I look around and see the Kindergarten homework, sparkly shoes, silly artwork, video games and funky teenage combat boots. Today is a half day for the kids leading into a 4 day weekend. Before cancer entered our lives we always left town on long weekends. Long weekends were always our time to reconnect, re-energize and have some adventure. Instead of packing up for a weekend at the Outer Banks or some other destination, today Mike was officially admitted into home hospice.
What makes this especially difficult is that it isn’t something I can talk out with my husband. My person. The one who always helped me sort out big decisions like this. For awhile Mike hasn’t been able to comprehend his illness. He hasn’t understood why his head hurts or why he can’t “think right” as he says it. He doesn’t remember the brain surgery, radiation or chemo most days. The last several appts we went to for treatment, he didn’t understand why he was there getting an IV or what medication he was getting and why, even when we told him over and over again. The last appt he told me he was tired and didn’t want to do this. It has taken every bit of him to just walk into the office lately and he reluctantly accepted a wheelchair to get down the hallway after we got into the office. It has been months since he left the house for something other than doctor appts. The ugly reality is that I don’t even remember the last appt when he was able to walk into the bathroom on his own and provide the urine sample in the cup without my assistance. Not a glamorous piece of information, I know…but that’s the reality of it.
At this point he doesn’t remember conversations. He will ask me every two minutes where the kids are, even in the middle of the night if he wakes up. Most people would just know that their kids are in their beds under the same roof, but in his mind that logic just isn’t there.

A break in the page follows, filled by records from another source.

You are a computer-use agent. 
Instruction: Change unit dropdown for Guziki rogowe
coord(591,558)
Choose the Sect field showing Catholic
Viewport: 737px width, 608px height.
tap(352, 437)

Talking to Mike about his treatment options have only left him in a state of confusion and distress each time. Any conversations about brain surgery or his diagnosis just leave him devastated as if he is hearing the diagnosis for the first time. I’m hesitant to post this because I do not want anyone talking gloomy to him or mentioning the word hospice. This may end up being a very private leg of this journey for our family. He is fine with the nurses that come into the home, and he is relieved to know that he doesn’t have to leave the house for doctor appointments anymore, but I do not want him brought down by sad conversations or devastated at the word hospice being said to him. That is not a moment of sadness that he needs to feel over and over again, and HOPE and POSITIVITY is important. We will let him live each day to the fullest with the most comfort possible, physically and emotionally. I will hold onto hope of a miracle, even as we are faced with hardships and an obvious decline. I will strive to rest in confidence that each day is already paved out before us.
**Just so we are clear since I am sharing this, Do NOT have a conversation with him about hospice.
At this point his body and brain are functioning so poorly that comfort care is the best goal for him. Since there is nothing further we can do, it’s in God’s hands. In God’s hands isn’t a bad place to be. God is bigger than cancer, bigger than treatment, bigger than the damage we have seen.
We have been so blessed each year around this time (each October our year resets and the medical bills swarm in until about January when we meet our cap) by an online fundraiser and The Semper Fi Fund helping with medical bills. One of my closest friends set one up again and I wanted to share the link here. Even if you don’t donate, check out the gallery of photos of my amazing family. I love the photos on there, I feel like they sum up our family perfectly!
Today Mike is doing well. I’ve found the most perfect channel for him, its called “Velocity” and its all cars, all the time! Anytime there is a 70’s model Chevrolet Chevelle on there he gets really excited because that is what he had in high school! They seem to come on the Mecum Auto Auction show quite often. Its really fun to see him get excited. There are quite a few shows that restore cars too. He really enjoys those shows.
Right now he’s watching a Christmas movie. Happy Saturday everyone!